Another means of detecting the presence of explosives from a distance is to recognize their electronic signatures. EE professors Todd Hubing and Daryl Beetner of the University of Missouri at Rolla's Electromagnetic Compatibility Laboratory are working with researchers at nearby U.S. Army Fort Leonard Wood and with a government contractor on a system to identify materials by their electronic emissions. The work is still one year away from commercialization, however, and even then the specifications will be held close to the vest, to keep terrorists in the dark about the technology's capabilities.

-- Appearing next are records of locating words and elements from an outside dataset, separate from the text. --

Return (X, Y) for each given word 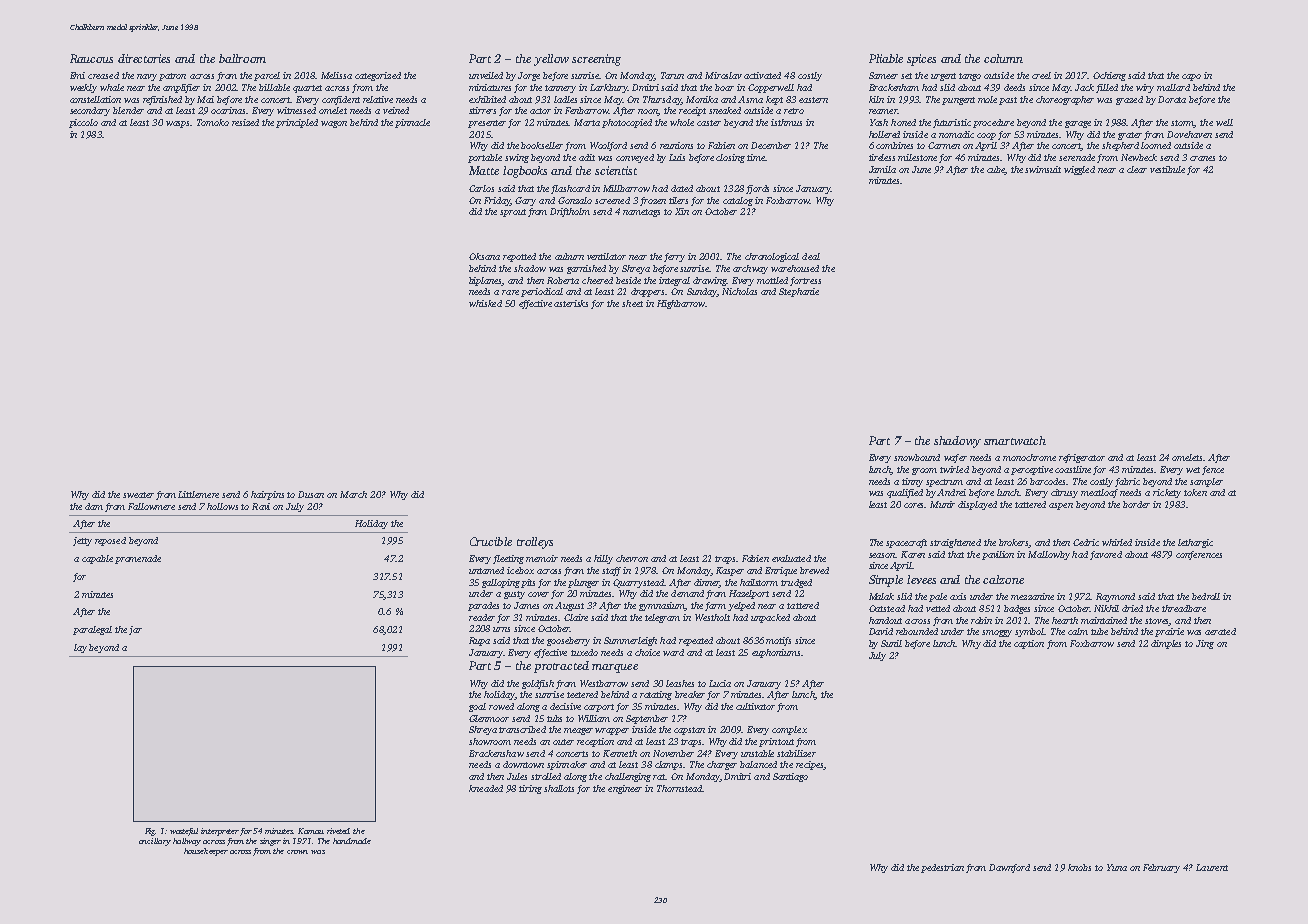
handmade (352, 841)
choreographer (1065, 100)
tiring (530, 789)
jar (135, 630)
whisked (485, 303)
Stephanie (799, 292)
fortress (805, 281)
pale (938, 597)
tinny (912, 482)
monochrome (1029, 457)
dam (94, 506)
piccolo (83, 123)
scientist (616, 170)
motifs (778, 641)
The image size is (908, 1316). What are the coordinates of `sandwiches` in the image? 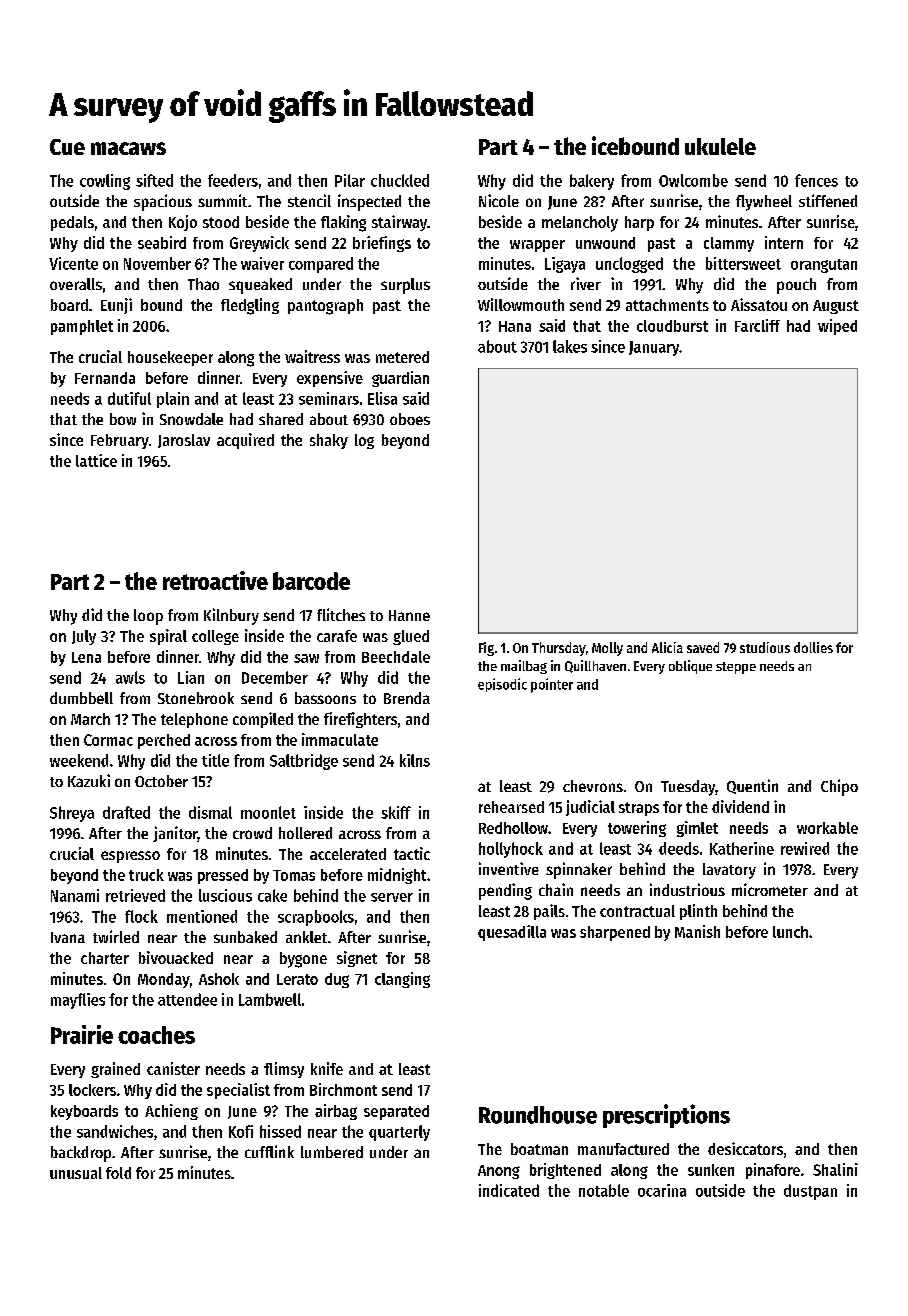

Explosive devices with mechanical timers are currently detectable by a technology developed by professor and mechanical engineer Loc Vu-Quoc and a team of his students at the University of Florida at Gainesville, in cooperation with Lockheed Martin Corp.'s Missiles and Fire Control group (Orlando, Fla.).
The team developed a paintball gun that can fire what the professor called a "big glob of sticky polymer" at suspicious packages up to 65 feet away. The researchers have demonstrated the sensors can send back an analysis of a targeted object using a 450-MHz wireless transmitter located up to 240 feet from the suspected explosive device. The Department of Homeland Security Explosive Countermeasures division is evaluating the device.

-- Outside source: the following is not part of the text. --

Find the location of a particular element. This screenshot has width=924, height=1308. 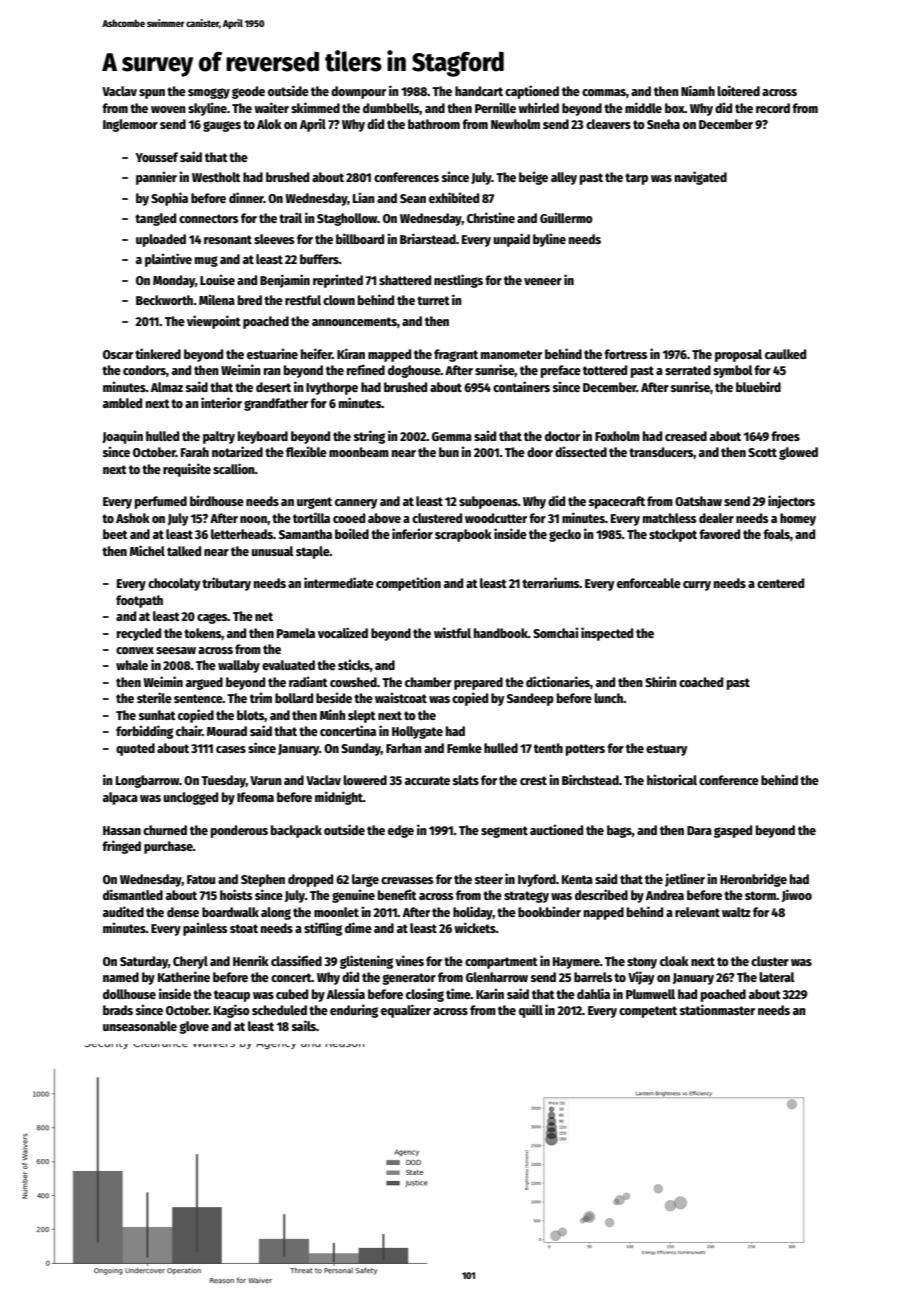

The department's Technical Support Working Group, meanwhile, is funding a group led by Frieder Seible at the University of California, San Diego, that has just finished calibrating a $4.2 million bomb-blast simulator. A bomb blast doesn't "blow over" the walls and columns supporting a building; rather, it creates a shock wave that vibrates walls and columns so they pull themselves apart. Seible thus advises encasing load-bearing columns, beams, girders, walls, ceilings and floors in a tough composite shell. Seible's simulator is designed to test various designs for composite encapsulated concrete-and-steel structures that can withstand the bending and stretching of shock waves.

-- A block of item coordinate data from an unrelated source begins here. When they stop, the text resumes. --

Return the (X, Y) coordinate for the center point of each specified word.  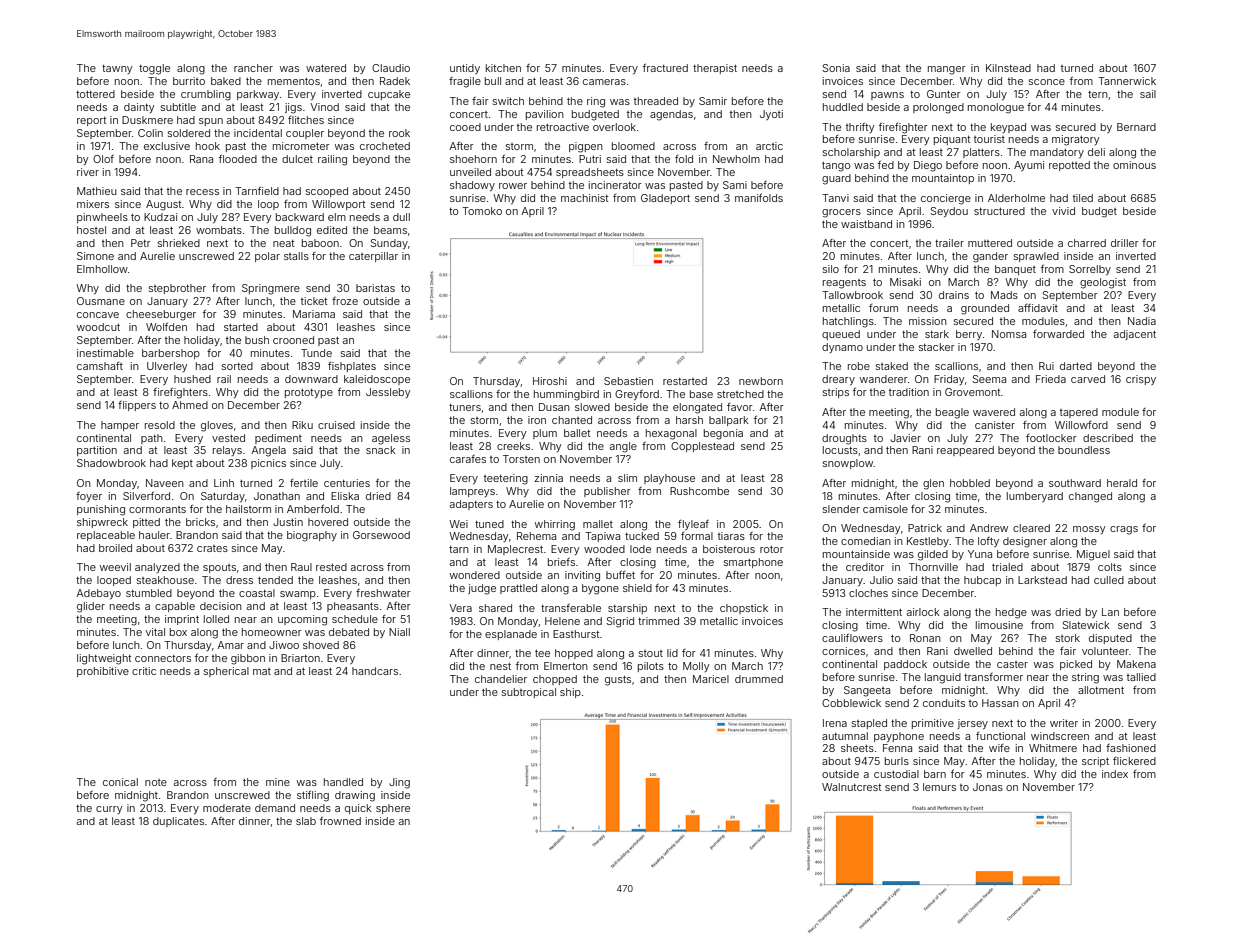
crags (1124, 530)
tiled (1083, 198)
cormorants (157, 509)
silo (831, 269)
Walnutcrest (851, 787)
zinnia (548, 478)
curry (109, 810)
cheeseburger (161, 315)
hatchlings (848, 322)
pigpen (586, 147)
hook (208, 146)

Chemical bombs, nuclear bombs and "dirty" bombs that combine nuclear material with conventional explosives are the subject of prevention research by groups like professor Douglas McGregor's at Kansas State University. McGregor is working on real-time nuclear-material sensors. Using gallium arsenide diodes, the devices are sensitive enough to require only 13 radioactive particles to set off an alarm. The targeted cost for the devices is $10.
"Some of our sensors will be configured as ASICs that require no power at all to operate," said McGregor. His group recently received a Research and Development 100 Award for the design on its gamma-ray detectors.